Prashant Iyengar is an enigma. “You are all Gymmies, you do yoga like going to the gym, but yoga is not a gym culture. You do asanas, but you should be doing yoga. If you want to be a good writer, do you study calligraphy? Did Emerson, Thoreau, or Sri Aurobindo have good writing? No, but they did convey transcendent ideas. Do not become good calligraphers. ” I have been studying with him for years now, and he always initiates new students with
a similar refrain. He is not interested in the techniques or intricacies of alignment per say, rather in the rhythm and structure of being and becoming.
“You think that everything is about the mind, and you try and cultivate the mind, a strong will. But students of yoga know that the breath is what we cultivate. The breath can have all the qualities of the mind, it can cognize, strengthen, soften. The breath is a transcendent substance.” (class Nov 9).

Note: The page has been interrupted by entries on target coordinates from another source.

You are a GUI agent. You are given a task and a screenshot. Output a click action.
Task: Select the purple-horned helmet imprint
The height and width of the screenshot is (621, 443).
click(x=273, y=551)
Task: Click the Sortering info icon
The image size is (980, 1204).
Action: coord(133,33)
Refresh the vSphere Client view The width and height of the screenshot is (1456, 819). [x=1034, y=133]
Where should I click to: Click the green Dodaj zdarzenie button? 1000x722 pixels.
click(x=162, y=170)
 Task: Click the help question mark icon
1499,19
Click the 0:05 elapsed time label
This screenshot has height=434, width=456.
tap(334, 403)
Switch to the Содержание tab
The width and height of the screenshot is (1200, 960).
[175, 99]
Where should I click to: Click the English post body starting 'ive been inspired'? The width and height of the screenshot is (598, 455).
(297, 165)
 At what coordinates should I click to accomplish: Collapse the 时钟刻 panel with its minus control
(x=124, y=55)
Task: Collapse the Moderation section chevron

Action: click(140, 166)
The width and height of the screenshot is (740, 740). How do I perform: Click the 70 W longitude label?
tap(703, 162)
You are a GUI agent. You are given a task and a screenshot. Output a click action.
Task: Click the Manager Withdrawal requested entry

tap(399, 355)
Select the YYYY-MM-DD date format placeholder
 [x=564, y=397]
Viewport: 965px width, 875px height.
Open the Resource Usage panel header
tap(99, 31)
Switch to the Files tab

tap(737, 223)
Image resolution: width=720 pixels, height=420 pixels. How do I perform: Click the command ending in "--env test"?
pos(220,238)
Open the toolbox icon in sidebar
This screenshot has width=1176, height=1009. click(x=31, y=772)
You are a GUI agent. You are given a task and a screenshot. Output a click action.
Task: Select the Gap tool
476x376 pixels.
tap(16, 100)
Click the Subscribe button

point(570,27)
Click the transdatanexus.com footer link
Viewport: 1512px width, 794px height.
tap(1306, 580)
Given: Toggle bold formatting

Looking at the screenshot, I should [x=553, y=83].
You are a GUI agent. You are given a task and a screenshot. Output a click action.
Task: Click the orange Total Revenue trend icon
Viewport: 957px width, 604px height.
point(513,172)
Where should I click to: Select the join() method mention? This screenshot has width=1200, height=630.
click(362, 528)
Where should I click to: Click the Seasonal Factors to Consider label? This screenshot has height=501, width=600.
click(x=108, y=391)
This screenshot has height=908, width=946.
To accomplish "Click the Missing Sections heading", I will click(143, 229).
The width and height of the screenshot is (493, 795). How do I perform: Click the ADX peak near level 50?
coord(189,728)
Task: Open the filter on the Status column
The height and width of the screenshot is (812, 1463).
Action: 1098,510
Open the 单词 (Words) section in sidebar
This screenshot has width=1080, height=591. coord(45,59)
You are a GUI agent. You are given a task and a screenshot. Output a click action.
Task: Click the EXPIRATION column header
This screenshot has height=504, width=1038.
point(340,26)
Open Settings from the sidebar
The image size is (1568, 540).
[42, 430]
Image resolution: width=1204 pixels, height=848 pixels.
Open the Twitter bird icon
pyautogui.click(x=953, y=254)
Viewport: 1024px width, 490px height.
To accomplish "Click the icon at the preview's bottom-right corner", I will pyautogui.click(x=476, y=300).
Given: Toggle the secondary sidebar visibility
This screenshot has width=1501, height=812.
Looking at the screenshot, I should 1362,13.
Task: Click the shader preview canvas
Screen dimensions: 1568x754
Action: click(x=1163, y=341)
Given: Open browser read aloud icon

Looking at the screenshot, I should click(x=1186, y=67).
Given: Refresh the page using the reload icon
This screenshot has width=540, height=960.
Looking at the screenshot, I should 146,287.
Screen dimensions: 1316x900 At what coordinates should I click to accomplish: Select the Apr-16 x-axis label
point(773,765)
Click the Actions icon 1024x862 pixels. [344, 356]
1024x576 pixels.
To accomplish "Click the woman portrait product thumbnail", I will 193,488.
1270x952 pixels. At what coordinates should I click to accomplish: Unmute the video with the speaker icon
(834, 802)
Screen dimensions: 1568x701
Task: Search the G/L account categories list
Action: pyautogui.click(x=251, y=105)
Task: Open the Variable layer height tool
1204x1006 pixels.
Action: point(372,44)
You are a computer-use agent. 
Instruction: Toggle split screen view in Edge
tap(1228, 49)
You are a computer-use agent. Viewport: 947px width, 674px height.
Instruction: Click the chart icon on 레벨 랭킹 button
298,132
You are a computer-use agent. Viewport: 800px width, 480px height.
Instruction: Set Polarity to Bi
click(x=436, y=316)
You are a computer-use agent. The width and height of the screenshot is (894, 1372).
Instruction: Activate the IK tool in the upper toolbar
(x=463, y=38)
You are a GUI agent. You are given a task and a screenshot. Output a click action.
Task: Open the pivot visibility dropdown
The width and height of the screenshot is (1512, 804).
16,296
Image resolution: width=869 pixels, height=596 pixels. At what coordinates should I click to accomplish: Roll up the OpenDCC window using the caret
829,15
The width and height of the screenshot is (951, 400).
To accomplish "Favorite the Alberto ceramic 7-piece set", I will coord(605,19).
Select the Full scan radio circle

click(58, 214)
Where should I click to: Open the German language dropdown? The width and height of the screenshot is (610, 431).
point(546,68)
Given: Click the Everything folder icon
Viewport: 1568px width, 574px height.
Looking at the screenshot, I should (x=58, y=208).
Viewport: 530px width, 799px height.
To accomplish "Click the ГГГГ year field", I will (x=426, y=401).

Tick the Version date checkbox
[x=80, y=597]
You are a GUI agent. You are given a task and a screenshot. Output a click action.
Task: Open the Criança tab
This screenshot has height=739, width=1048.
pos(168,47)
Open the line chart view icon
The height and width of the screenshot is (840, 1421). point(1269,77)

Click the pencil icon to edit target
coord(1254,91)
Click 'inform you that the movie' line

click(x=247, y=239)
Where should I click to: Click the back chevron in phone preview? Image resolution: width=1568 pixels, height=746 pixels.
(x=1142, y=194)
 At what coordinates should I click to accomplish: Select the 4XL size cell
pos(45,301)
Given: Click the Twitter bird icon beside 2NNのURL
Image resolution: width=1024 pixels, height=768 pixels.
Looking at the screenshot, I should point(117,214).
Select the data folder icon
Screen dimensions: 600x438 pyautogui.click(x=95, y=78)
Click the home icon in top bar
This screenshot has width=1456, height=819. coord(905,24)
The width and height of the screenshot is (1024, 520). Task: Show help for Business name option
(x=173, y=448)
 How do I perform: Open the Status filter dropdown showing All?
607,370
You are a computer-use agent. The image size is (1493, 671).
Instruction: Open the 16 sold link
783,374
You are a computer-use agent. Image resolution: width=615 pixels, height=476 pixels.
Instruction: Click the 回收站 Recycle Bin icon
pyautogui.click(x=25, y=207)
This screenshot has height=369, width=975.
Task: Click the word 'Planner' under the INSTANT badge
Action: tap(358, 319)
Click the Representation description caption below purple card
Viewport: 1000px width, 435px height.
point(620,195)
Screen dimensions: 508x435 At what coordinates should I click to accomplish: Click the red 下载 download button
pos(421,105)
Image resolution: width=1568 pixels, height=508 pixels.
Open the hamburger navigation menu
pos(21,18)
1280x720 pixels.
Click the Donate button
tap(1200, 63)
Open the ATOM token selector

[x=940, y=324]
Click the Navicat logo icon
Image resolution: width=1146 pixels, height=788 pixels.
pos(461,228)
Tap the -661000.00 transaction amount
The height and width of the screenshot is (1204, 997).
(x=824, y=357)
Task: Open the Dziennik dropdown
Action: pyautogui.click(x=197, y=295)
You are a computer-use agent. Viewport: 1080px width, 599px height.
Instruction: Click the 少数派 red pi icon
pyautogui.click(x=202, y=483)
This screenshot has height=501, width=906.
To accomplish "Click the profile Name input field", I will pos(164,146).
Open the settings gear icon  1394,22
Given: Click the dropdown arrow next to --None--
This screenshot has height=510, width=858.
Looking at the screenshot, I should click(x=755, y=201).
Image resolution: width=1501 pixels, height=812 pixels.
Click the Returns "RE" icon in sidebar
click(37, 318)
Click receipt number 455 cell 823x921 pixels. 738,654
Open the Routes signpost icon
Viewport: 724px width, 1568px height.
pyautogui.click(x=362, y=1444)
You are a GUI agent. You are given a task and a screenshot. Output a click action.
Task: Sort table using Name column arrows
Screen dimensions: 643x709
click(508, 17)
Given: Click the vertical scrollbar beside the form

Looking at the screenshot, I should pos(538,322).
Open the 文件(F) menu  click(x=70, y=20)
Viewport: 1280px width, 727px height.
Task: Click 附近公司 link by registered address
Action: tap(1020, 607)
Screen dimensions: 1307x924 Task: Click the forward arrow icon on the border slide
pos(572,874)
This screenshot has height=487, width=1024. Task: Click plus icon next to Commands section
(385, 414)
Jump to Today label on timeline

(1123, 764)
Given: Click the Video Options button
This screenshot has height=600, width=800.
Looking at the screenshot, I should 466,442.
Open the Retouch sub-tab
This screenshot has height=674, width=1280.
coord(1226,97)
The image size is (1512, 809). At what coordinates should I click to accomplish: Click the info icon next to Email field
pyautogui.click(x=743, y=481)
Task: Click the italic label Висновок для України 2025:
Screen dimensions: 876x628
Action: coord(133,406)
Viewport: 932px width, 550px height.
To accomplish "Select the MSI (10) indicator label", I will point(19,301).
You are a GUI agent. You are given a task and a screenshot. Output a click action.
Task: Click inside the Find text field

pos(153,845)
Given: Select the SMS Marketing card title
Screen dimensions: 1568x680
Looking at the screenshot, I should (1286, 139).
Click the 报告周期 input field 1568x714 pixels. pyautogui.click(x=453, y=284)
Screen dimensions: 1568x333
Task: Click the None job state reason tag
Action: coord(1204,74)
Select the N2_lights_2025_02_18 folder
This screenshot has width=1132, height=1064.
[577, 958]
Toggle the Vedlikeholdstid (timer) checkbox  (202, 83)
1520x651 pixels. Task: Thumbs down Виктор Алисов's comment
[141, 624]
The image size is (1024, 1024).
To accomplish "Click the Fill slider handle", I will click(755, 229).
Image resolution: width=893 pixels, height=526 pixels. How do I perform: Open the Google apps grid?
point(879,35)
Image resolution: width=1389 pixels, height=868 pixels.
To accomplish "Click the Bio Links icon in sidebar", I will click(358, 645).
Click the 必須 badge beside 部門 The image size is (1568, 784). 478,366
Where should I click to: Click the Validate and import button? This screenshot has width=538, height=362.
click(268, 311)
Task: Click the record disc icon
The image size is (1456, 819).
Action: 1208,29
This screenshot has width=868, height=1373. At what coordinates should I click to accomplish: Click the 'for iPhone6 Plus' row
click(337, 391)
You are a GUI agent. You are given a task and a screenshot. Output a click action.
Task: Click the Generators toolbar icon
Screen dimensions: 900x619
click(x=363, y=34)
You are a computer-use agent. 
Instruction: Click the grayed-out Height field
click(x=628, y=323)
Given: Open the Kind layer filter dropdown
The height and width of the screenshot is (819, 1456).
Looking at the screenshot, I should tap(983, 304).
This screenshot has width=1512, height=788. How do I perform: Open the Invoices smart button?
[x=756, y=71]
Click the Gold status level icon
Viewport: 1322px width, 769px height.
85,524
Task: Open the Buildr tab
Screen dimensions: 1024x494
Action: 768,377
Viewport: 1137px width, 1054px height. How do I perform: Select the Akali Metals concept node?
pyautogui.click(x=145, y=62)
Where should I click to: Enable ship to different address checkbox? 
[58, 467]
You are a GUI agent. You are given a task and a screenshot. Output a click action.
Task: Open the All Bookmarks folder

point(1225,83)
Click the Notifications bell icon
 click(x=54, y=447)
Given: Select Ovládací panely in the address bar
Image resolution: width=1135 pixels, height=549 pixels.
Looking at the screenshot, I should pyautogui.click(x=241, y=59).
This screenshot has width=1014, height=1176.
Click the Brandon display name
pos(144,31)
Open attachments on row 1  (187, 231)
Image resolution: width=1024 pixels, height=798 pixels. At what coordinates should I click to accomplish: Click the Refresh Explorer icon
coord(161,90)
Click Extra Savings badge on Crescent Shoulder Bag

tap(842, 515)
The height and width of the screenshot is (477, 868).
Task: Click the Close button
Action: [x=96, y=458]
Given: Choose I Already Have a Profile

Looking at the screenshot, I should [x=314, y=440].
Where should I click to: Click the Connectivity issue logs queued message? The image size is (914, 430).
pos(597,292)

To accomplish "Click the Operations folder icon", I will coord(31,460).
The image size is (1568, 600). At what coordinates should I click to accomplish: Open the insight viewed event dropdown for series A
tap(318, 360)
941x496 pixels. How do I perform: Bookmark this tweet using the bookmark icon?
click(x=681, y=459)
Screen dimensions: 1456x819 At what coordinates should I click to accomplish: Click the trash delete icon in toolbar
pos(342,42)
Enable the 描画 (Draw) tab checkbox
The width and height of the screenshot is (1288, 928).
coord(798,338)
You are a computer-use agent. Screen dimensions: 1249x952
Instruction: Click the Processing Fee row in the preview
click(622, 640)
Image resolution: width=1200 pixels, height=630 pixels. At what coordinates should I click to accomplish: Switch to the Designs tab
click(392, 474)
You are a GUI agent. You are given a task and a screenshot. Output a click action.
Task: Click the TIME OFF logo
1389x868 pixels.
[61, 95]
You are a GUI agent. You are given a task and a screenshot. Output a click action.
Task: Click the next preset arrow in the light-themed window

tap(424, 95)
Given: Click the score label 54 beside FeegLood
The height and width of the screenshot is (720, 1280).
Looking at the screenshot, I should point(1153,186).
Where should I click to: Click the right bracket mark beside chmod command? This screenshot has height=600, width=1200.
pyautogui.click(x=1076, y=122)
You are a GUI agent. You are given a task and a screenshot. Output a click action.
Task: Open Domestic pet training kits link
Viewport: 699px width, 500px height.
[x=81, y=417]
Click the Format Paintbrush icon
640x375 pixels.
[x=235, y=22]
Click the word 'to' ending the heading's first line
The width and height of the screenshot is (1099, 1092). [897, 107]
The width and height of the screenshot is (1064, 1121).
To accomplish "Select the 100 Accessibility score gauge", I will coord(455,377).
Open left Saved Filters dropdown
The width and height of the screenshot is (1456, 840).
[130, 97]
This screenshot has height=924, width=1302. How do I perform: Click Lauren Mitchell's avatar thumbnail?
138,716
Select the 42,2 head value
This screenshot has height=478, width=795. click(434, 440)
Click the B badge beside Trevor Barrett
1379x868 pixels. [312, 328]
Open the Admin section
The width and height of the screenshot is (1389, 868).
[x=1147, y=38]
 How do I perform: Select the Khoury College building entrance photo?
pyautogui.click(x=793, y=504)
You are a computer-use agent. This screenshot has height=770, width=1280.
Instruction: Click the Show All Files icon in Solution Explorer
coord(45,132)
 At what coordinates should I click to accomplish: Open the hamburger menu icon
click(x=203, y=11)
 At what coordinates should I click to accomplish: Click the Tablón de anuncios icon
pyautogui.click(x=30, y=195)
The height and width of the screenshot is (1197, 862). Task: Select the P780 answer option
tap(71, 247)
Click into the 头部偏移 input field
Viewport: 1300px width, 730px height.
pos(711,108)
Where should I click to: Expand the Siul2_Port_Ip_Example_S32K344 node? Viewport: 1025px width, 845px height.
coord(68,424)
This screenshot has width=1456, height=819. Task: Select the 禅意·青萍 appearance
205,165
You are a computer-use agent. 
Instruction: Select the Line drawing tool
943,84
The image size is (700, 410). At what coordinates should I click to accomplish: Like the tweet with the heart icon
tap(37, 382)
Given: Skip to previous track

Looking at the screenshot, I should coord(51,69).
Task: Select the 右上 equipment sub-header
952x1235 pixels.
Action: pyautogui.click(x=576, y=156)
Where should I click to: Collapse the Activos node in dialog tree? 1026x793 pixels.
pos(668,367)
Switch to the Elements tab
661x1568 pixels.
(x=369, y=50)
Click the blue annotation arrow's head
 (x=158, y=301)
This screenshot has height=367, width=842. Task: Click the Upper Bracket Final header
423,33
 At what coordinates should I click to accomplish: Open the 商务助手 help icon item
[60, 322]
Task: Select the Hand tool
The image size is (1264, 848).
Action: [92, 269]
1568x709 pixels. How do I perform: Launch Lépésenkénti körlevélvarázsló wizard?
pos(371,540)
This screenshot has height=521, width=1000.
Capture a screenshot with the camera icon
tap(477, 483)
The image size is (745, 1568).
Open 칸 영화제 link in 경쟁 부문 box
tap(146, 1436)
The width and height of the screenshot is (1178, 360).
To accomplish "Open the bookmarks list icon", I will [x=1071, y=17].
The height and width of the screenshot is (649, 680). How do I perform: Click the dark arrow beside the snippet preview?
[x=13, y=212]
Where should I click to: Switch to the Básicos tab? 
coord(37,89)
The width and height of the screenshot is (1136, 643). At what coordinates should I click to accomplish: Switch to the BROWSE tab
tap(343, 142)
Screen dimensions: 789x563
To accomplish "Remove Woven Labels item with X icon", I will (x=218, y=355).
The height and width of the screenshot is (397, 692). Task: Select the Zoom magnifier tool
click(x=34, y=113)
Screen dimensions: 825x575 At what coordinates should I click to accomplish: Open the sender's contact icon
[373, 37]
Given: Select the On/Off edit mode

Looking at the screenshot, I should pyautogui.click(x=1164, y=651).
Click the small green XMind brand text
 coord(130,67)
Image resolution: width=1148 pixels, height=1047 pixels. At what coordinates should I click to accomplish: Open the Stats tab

This particular class was the second of the month. There are many new students joining classes this month, and many of them have a hard time understanding his accent. I look around the room and see some blank faces, probably wondering if and when we are going to start moving. I see a few bright smiles, and the local students, who have listened to Prashant pontificate, know that they are in the presence of a truly gifted man. In the first class, we began with long timings in Upavistha Konasana, and proceeded to twists, rope Sirsasana, a few standing poses, and either Janusirsasana or Setu Bandha Sarvangasana. The asanas were the means, the container, the vehicle with which we began to weave a deep experience exploring the universe within through the breath.
Prashant recently published a new book, Yogasana, the 18 Maha Kriyas of Yogasana. From that book: “The breath is a great catalyst, converter, transformer and transmitter. It has cosmic and divine origins. Breath is ever fresh, always new-born, because there is a new breath every 4 seconds! It provides a yogic envelope to the entire embodiment.”
I relinquish my habituated desire for an intense sensation, and open my being up to see what can happen. Prashant explains that we are all so invested in doing and doing and doing (he does repeat things like that, to make a point), that we miss the insights of what can happen and what is happening. It takes time, he reassures us, for the body-mind to synchronize with a breath cognition. It takes time to cultivate breath cognition; the vocabulary to recognize and feel being and becoming. I settle into a very special place that I can only call being fully present within myself. I relish Prashant’s classes, the magic he weaves, the map he builds that leads us there, and the insights that come through him from a sincere and authentic practice that is another dimension in Iyengar Yoga.
Thank you for this! It adds and reinforces another dimension of the yoga I love.